- _EXERCISE REQUIREMENTS_: Below this line is a listing that includes pictures. Copy exactly, and only, the lines from the one containing "1001x709 pixels. At" through the one containing "Select the BOT address reply bubble"; the pictures do not go in the copy.

[[ EXTRACTED INFORMATION open ]]

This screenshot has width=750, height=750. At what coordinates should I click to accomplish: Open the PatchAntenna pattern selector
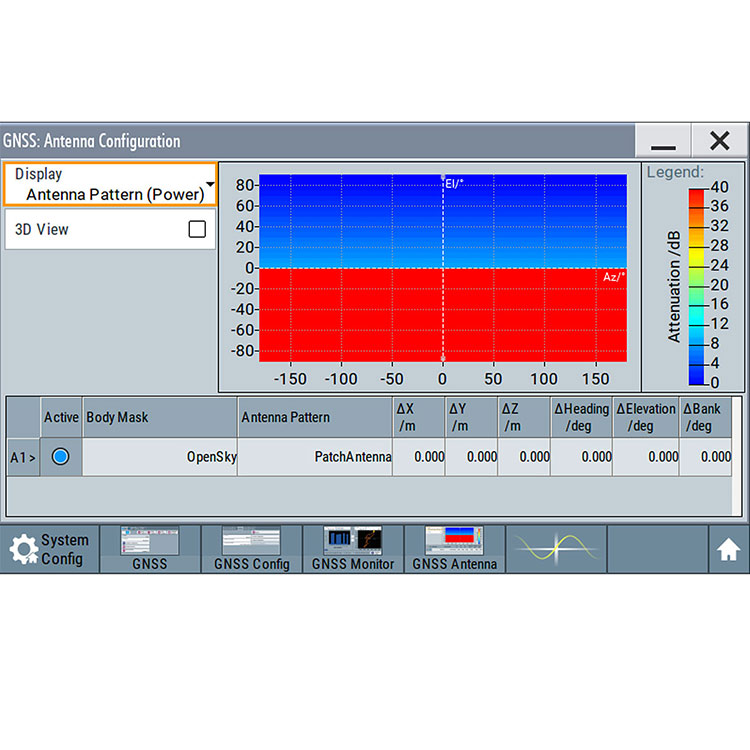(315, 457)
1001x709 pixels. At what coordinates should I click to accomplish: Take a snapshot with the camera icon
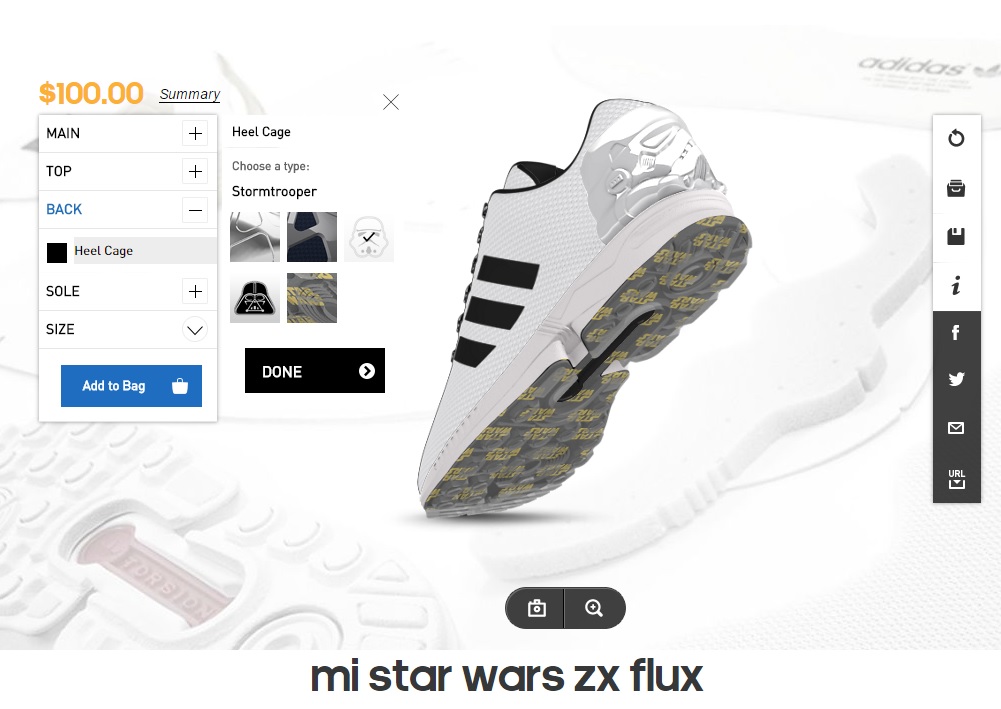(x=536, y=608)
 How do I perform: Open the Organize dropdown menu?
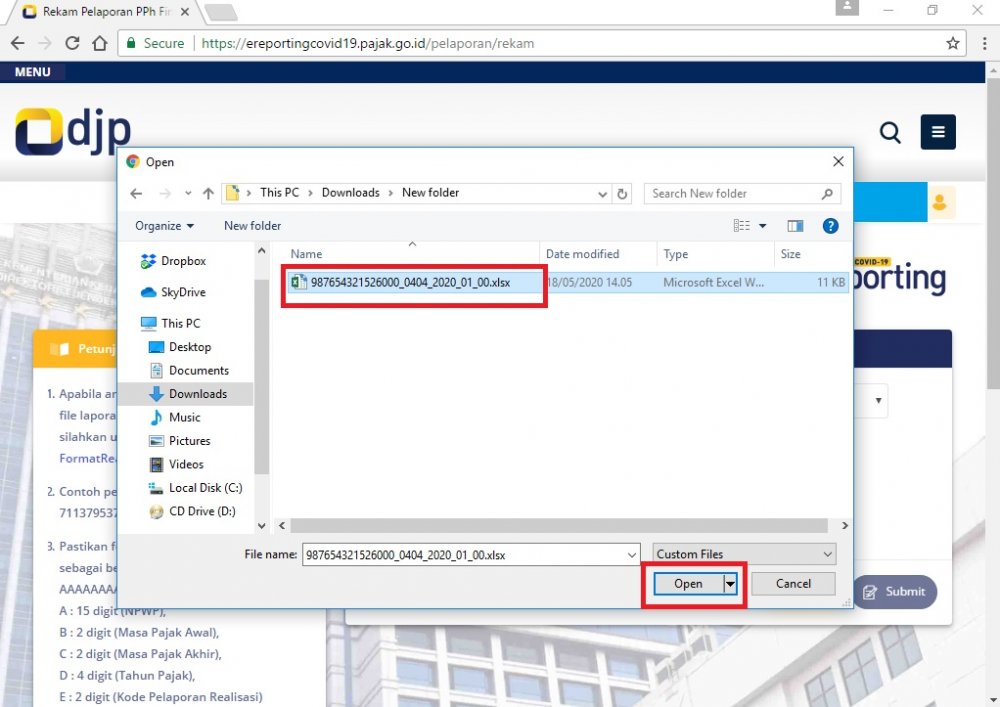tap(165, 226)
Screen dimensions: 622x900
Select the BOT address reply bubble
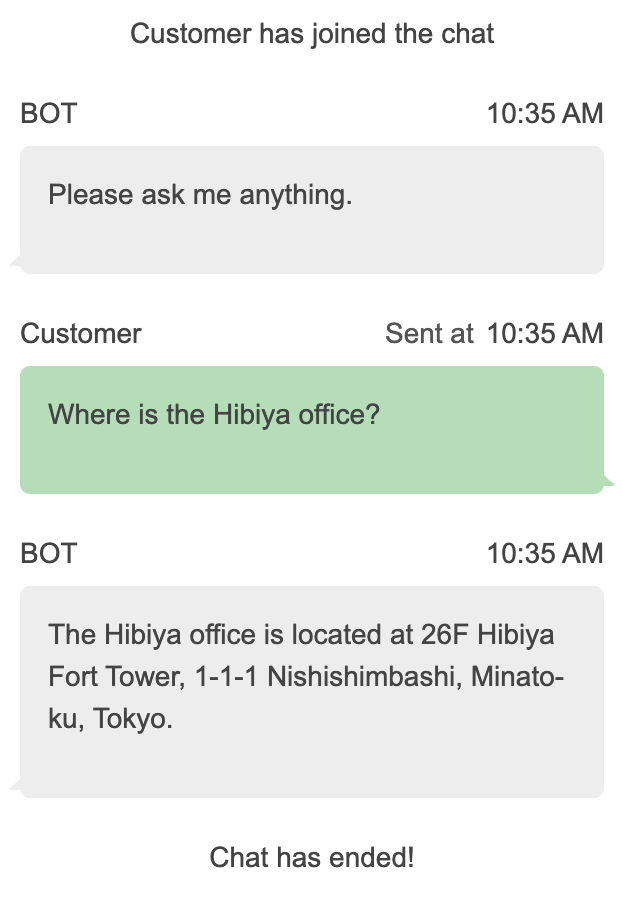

[[ EXTRACTED INFORMATION closed ]]
[[ EXTRACTED INFORMATION open ]]

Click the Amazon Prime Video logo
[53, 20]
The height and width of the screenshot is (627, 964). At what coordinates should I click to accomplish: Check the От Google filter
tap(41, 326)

[[ EXTRACTED INFORMATION closed ]]

- _RESULT OF THE EXERCISE_:
1001x709 pixels. At what coordinates should I click to accomplish: Take a snapshot with the camera icon
(x=536, y=608)
 How do I perform: Open the Organize dropdown menu?
tap(165, 226)
Screen dimensions: 622x900
Select the BOT address reply bubble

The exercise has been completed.